* _EXTRACTO DE LA PÁGINA_
El Chato Puertas, con una copa en la mano, va de corrillo en corrillo saludando a conocidos y autoridades. Un grupo de altos mandos militares están enzarzados en una discusión sobre si era o no defendible el campo fortificado de Dien Bien Phu, que acaba de caer en manos vietnamitas.
—Los españoles lo hubiéramos defendido como defendimos el Alcázar —asevera el general de mayor graduación zanjando el asunto—, pero los franceses de hoy no son los de Napoleón… ya se sabe.
—Los Estados se desvirilizan —interviene un general médico—. Ya lo denunció mi colega el coronel Vallejo-Nágera antes de la guerra. Y así estamos… la homosexualidad hace estragos en Europa, especialmente en Francia.
16 de mayo de 1954. El director del diario Arriba, órgano oficial de Falange Española, descuelga el teléfono interior y pulsa la tecla de talleres.

* _DATOS PROPORCIONADOS_
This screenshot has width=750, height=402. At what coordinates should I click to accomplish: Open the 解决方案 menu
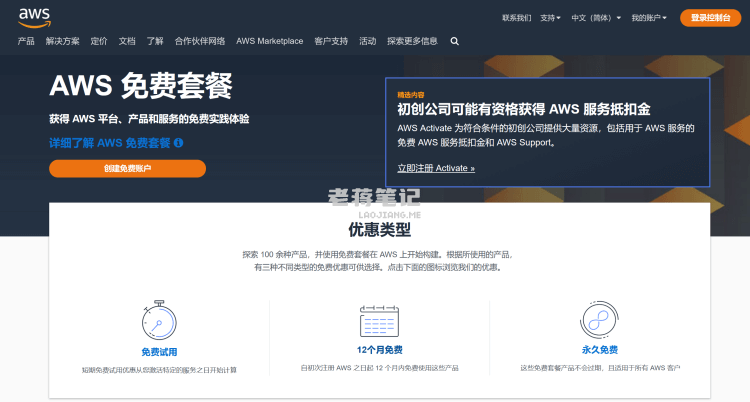point(62,41)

* _PREGUNTAS_
1) ¿Puedes reproducir el extracto desde "El Chato Puertas, con" hasta "especialmente en Francia."?
2) Responde según el extracto, con las mismas letras:
(a) ¿Qué lleva en la mano el Chato Puertas?
(b) ¿Con qué defensa compara el general de mayor graduación la que habrían hecho los españoles en Dien Bien Phu?
(c) ¿De qué diario es director quien descuelga el teléfono el 16 de mayo de 1954?

* _RESULTADOS POR TAREA_
1)
El Chato Puertas, con una copa en la mano, va de corrillo en corrillo saludando a conocidos y autoridades. Un grupo de altos mandos militares están enzarzados en una discusión sobre si era o no defendible el campo fortificado de Dien Bien Phu, que acaba de caer en manos vietnamitas.
—Los españoles lo hubiéramos defendido como defendimos el Alcázar —asevera el general de mayor graduación zanjando el asunto—, pero los franceses de hoy no son los de Napoleón… ya se sabe.
—Los Estados se desvirilizan —interviene un general médico—. Ya lo denunció mi colega el coronel Vallejo-Nágera antes de la guerra. Y así estamos… la homosexualidad hace estragos en Europa, especialmente en Francia.

2)
(a) Una copa.
(b) Con la defensa del Alcázar.
(c) Del diario Arriba, órgano oficial de Falange Española.